Looking back at the group of informants and helpers who gave me important information (also including the younger school graduates, some of whom offered to help me), I cannot identify a uniform motive for their willingness to give information. For some, the opportunity to earn some extra money may have been the deciding factor, while others had a strong interest of their own in the tasks set. When I asked A. Akanbe (Sandema-Balansa) to write down his life story for me, he replied that he thought this task was very interesting, as he had already planned to do something like this. Then he wrote a life story of 120 pages.

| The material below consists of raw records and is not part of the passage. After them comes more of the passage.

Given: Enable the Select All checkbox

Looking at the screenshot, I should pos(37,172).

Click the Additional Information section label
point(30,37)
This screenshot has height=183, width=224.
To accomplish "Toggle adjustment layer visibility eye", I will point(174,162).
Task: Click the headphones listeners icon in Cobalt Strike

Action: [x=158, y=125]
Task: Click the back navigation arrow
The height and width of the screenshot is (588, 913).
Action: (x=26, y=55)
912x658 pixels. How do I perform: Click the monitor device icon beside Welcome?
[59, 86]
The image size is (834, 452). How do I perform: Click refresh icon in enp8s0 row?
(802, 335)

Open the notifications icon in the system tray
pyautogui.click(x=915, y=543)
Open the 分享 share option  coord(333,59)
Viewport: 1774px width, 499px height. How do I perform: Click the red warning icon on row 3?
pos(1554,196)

R. Asekabta and others had already collected material on the history and customs of the Bulsa before my arrival, and Robert even planned excavations at his ancestor Atuga’s presumed place of residence. Informants cannot be generalised as outsiders to society, as they include chiefs, section elders (kpaga), compound heads (yeri-nyam), teachers, and youth leaders.
In addition to the free or only slightly structured interviews, I made some attempts to ask standard questions to excised girls, with the last questions referring to their attitude towards excision (cf. chapter VI, 6). As expected, the refusal rate was quite high and a real sample was difficult to set up; therefore, the results of this action cannot be evaluated statistically in any way. They are only interesting as subjective, biographical statements from individuals, with no attempt to generalise the statements.

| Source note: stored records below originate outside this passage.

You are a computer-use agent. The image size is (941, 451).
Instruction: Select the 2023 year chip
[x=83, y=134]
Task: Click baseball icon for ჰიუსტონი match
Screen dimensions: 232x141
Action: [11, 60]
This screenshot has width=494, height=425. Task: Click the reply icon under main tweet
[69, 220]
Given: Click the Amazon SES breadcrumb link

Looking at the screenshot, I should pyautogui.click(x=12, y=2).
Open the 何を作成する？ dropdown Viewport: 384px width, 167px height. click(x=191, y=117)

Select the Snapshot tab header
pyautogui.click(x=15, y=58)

After collecting information on the ritual subjects’ lives, I started incorporating their personal attitudes into the framework of {31} overall biographies. Thus, I asked the circumcised girls to record their life stories for me, and in the course of my fieldwork, increasing importance was attached to collecting individual biographies [endnote 21]. In line with my strong interest in acculturation issues, I limited myself to Bulsa participants with school education. I tried to collect the life stories of all Bulsa secondary school graduates in the Sandema-Kalijiisa-Yongsa study unit. Later, I continued my work in the Cape Coast and Sekondi-Takoradi among young men and women of various occupations and positions. All 33 biographers wrote down their stories in English. To provide the writers with a working guide and to ensure that the information was relevant to my work (rites of passage and education), I provided each biographer with some guidelines. The informant usually wrote their life story in my absence. In a subsequent interview, ambiguities were clarified and the biographer was asked to provide further information about interesting details. In the work presented here, only individual quotations from biographies were used {32} (endnote 22).
After my first fieldwork stay (1972–1974), my stays became increasingly stationary. Until 1984, I spent only part of my research time in Anyenangdu Yeri (Wiaga-Badomsa); from 1986, it became my permanent residence, from which all other work emanated. From there, I was able to observe and document numerous rites with in-depth information, particularly in the immediate neighbouring compounds Atinang Yeri, Atuiri Yeri, Abasitemi Yeri, and Akanming Yeri.
During my one-year stay in 1988–1989, I was able to participate fully in all religious and secular activities of a whole year cycle. During this time, I did not approach people in the compounds with structured questionnaires and did not ask to participate in rituals or festivities. Usually, I had so many invitations to take part in important events that it was not necessary to take the initiative. As Anamogsi called me his senior son, I was obliged to take part in certain events. From sacrifices in which I could not participate myself, I still received a share of meat (cf. also Kröger 2012: 41–42).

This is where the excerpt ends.